La société ARI répond que les pièces dont la communication est sollicitée contiennent des informations techniques relatives à des logiciels protégés par le droit d’auteur, en application de l’article L.112-2 du code de la propriété intellectuelle, qu’elle ne peut par conséquent pas les communiquer sous peine de révéler des éléments de propriété intellectuelle appartenant à un tiers,

qu’en outre si cette pièce était communiquée, la cour aurait alors à apprécier la qualité technique de chaque offre.

La société ARI répond également que la demande de communication de pièce est mal fondée, voire irrecevable en ce que la société l’Île des Médias ne fait pas état des pièces dont elle demande la production, contrevenant aux articles 132 et 133 du code de procédure civile, que la société l’Île des Médias n’a pas sollicité une procédure de contrôle afin d’assurer la protection du secret des affaires, telle que celle prévue à l’article 145 du code de procédure civile transposable à la communication de pièces, que par conséquent la société ARI est privée de toute protection sur la révélation d’éléments inutiles à la solution du litige qui violerait le droit au secret des affaires.

Aux termes de l’article 15 du code de procédure civile, les parties ont l’obligation de communiquer leurs pièces. Cette obligation porte sur « les moyens de fait sur lesquels [les parties] fondent leurs prétentions, les éléments de preuve qu’elles produisent et les moyens de droit qu’elles invoquent, afin que chacune soit à même d’organiser sa défense ».

L’article 132 qui énonce : « La partie qui fait état d’une pièce s’oblige à la communiquer à toute autre partie à l’instance. La communication des pièces doit être spontanée ».

L’article 133 dispose : « Si la communication des pièces n’est pas faite, il peut être demandé, sans forme, au juge d’enjoindre cette communication ».

Il appartient à la société l’Île des Médias qui a intenté une action en concurrence déloyale à l’égard de la société ARI d’en rapporter la preuve. Or, en l’espèce, la société l’Île des Médias demande à la société ARI sous le couvert de la procédure en cours de communiquer l’offre qu’elle a présentée lors de l’appel d’offres auxquelles elle a répondu, la grille de réponse répondant aux exigences du cahier des charges du marché et les mails échangés avec son sous-traitant lors de la finalisation de son offre au prétexte qu’elle subodore que la société ARI a repris des éléments de son offre technique.

■ CONTENU DES DONNÉES ■
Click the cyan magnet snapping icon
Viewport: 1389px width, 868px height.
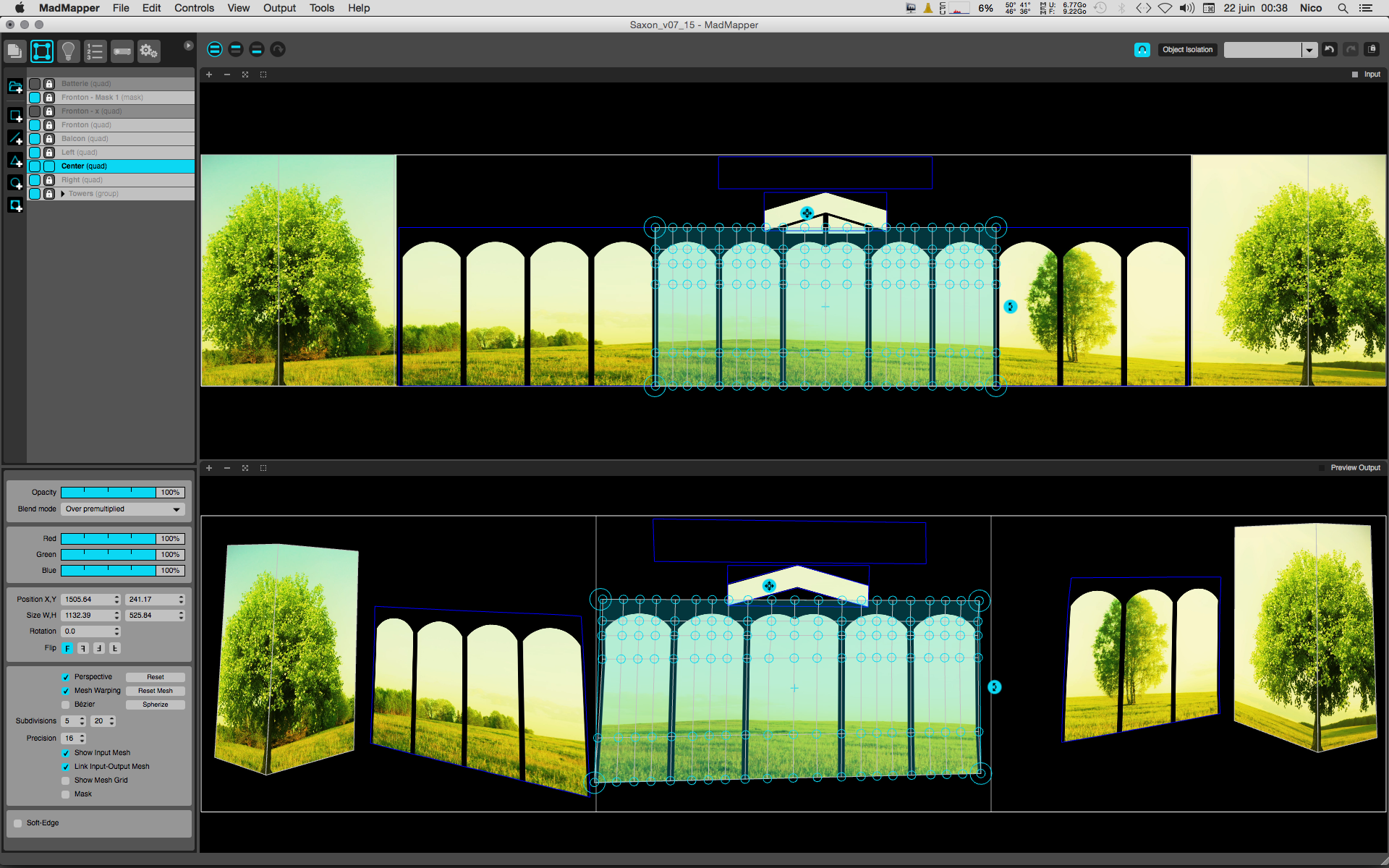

==

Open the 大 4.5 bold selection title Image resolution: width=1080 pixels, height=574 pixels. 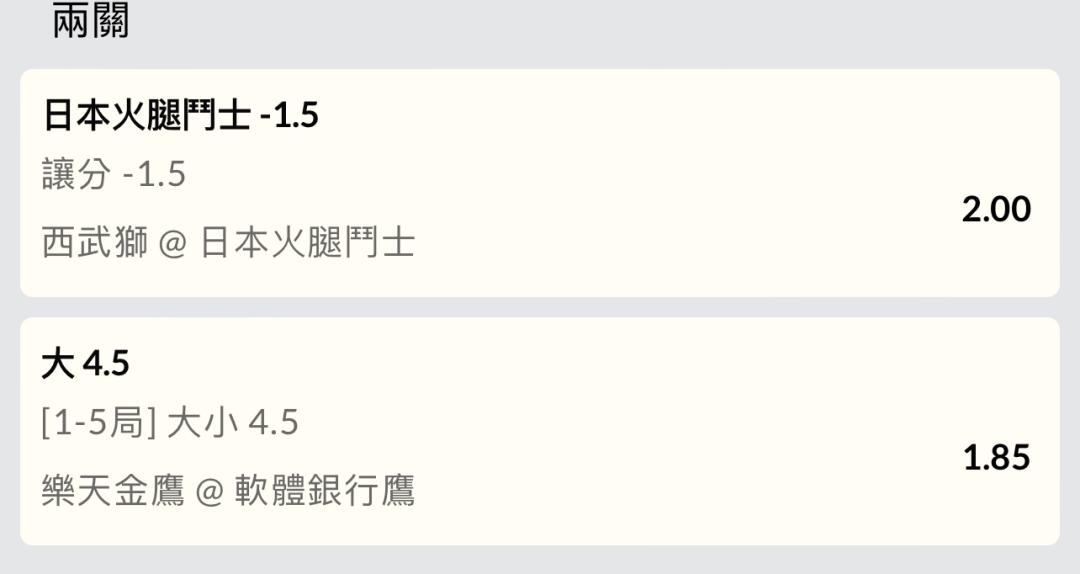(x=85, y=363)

■ TÂCHES À RÉALISER ■
(1) Indiquez si chacune des affirmations suivantes est conforme au texte fourni en répondant par oui ou par non, et citez mot pour mot le passage du texte qui tranche. (a) L'article 133 permet de demander au juge, sans forme, d'ordonner la communication des pièces. (b) La société l'Île des Médias a sollicité une procédure de contrôle pour protéger le secret des affaires. (c) La société ARI invoque l'article L.112-2 du code de la propriété intellectuelle.
(2) D'après le texte fourni, quelle action la société l'Île des Médias a-t-elle intentée contre la société ARI ?

■ RÉPONSES DE L'EXERCICE ■
(1)
(a) Oui : « il peut être demandé, sans forme, au juge d’enjoindre cette communication ».
(b) Non : « la société l’Île des Médias n’a pas sollicité une procédure de contrôle afin d’assurer la protection du secret des affaires ».
(c) Oui : « en application de l’article L.112-2 du code de la propriété intellectuelle ».

(2) Une action en concurrence déloyale.